December 2016

Christmas calls us to be peacemakers, reconcilers

If but one broken relationship could be mended, our Christmas, our God-with-us, might just be real for one other person, writes Good Samaritan Sister Clare Condon.

BY Clare Condon SGS

Jacarandas and agapanthus in vivid purples have dotted the Sydney landscape during November and December. In various cultures and traditions, colours are used to capture the emotion or mood of a particular event, season or religious festival.

Similarly in our own lives, we use colour to describe ourselves and our feelings and reactions. Blue is often a symbol of sadness, red a sign of anger and frustration, green can describe new life and hope, purple calls us to repentance.

Here in Australia, in the summer months, we know when the jacarandas appear that the end of the school year is near. The agapanthus, rather than the mistletoe, tell us Christmas is just around the corner.

During this Christian Season of Advent, while preparing for the Feast of Christmas, in churches purple is used as a reminder of preparing oneself, of getting ready for the great Feast of Emmanuel, God-with-us in the incarnation of Jesus Christ, the birth of the divine into the human.

In the Church’s tradition, purple has a penitential flavour and it invites us to assess our lives, to right any wrongs, and to come to the Feast of Christmas with new energy. Through our lives, built on Gospel values, we can be the presence of God to all those we meet in our everyday experiences. As it is often said, we might be the only Gospel that some people will read.

My daily life of interacting with a broad range of people regularly reveals to me the brokenness that is present in many family relationships. Past hurts fester and inhibit current relationships. Because it is too painful, some family members can’t or won’t join others at Christmas family events. The emptiness and aloneness lingers on. Pride, resentment, stubbornness or sheer inability prevents people from saying sorry! And so the separation and divide only deepens.

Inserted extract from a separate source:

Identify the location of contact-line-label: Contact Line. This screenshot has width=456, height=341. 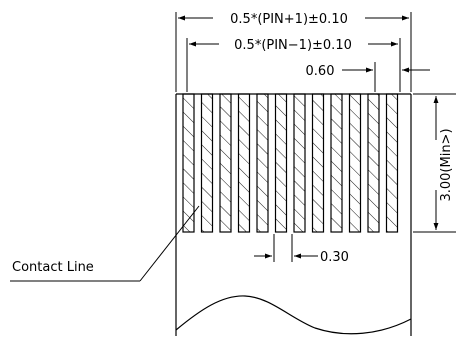
(53, 268).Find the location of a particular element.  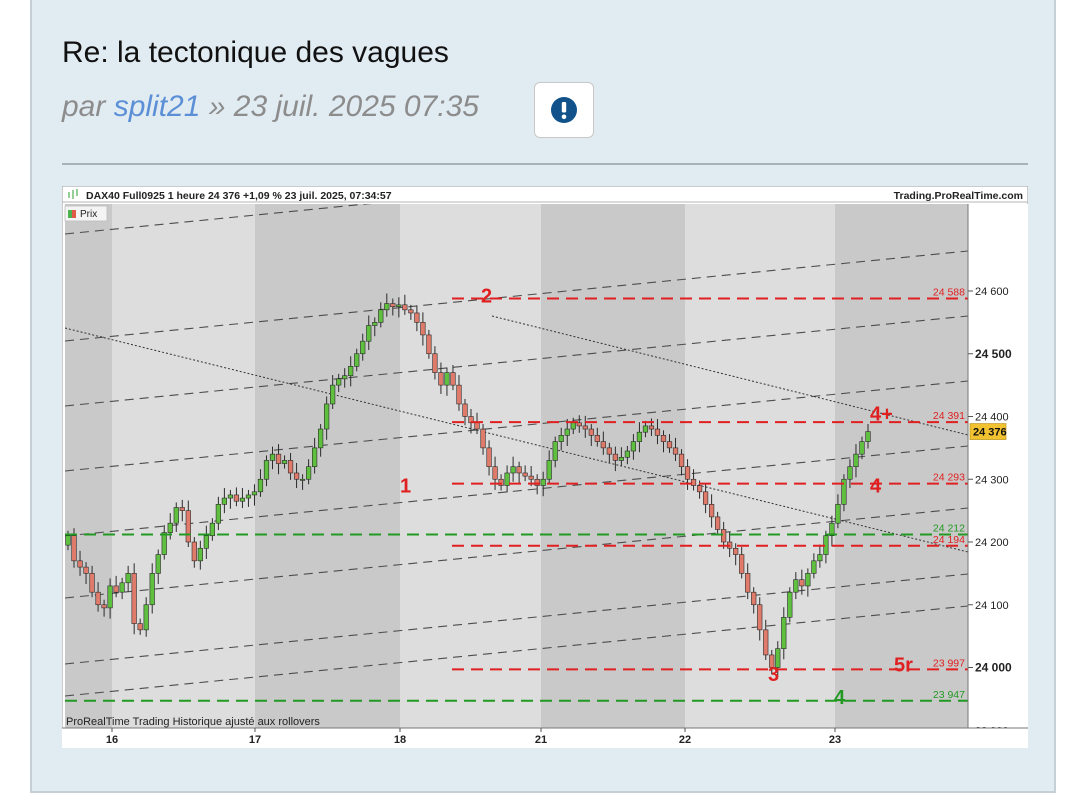

price-tick-label: 24 000 is located at coordinates (994, 668).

What a change could take place, if each and every one of us over the coming days would pause, reflect and identify any of the broken relationships in our own lives! Who needs to forgive me? How do I know I am in need of forgiveness? Who do I need to forgive? How do I come to reconciliation and peace with them? How can I, in a small way, mend a broken world and seek to create a new world of peace and reconciliation?

During the Advent season, the Church in its liturgy, also presents readings from Isaiah. Isaiah was one of the Jewish prophets who had a vision of a new world when he wrote:

“The wolf shall live with the lamb, the leopard shall lie down with the kid, the calf and the lion together, and a little child shall lead them. The cow and the bear shall graze, their young shall lie down together and the lion shall eat straw like the ox. The nursing child shall play over the hole of the asp, and the weaned child shall put its hand on the adder’s den. They shall not hurt or destroy on all my holy mountain: for the earth will be full of the knowledge of the Lord as the waters cover the sea.” (Isaiah 11:5-9)

Idealistic! Indeed it is! However, there are wolves, lions and leopards, adders and asps in our own lives. Sometimes we might be perceived as such ourselves. Yet we have only one life to live.

Let us this Advent and Christmastide resolve to be the peacemakers, the reconcilers, in those places where we know there is pain, rejection, broken relationships and deep sadness. If but one broken relationship could be mended, our Christmas, our God-with-us, might just be real for one other person.

As the Church changes its liturgical colour from purple to white, from sorrow to joy and peace, might we not turn aloneness and bitterness to reconciliation and peace?

A happy Christmas to all!

Clare Condon

Sister Clare Condon is a former Congregational Leader of the Sisters of the Good Samaritan. She served as leader from September 2005 until September 2017. In 2013, Clare was awarded a Human Rights Medal by the Australian Human Rights Commission in recognition of the Good Samaritan Sisters’ work with asylum seekers, Indigenous Australians and the victims of domestic violence.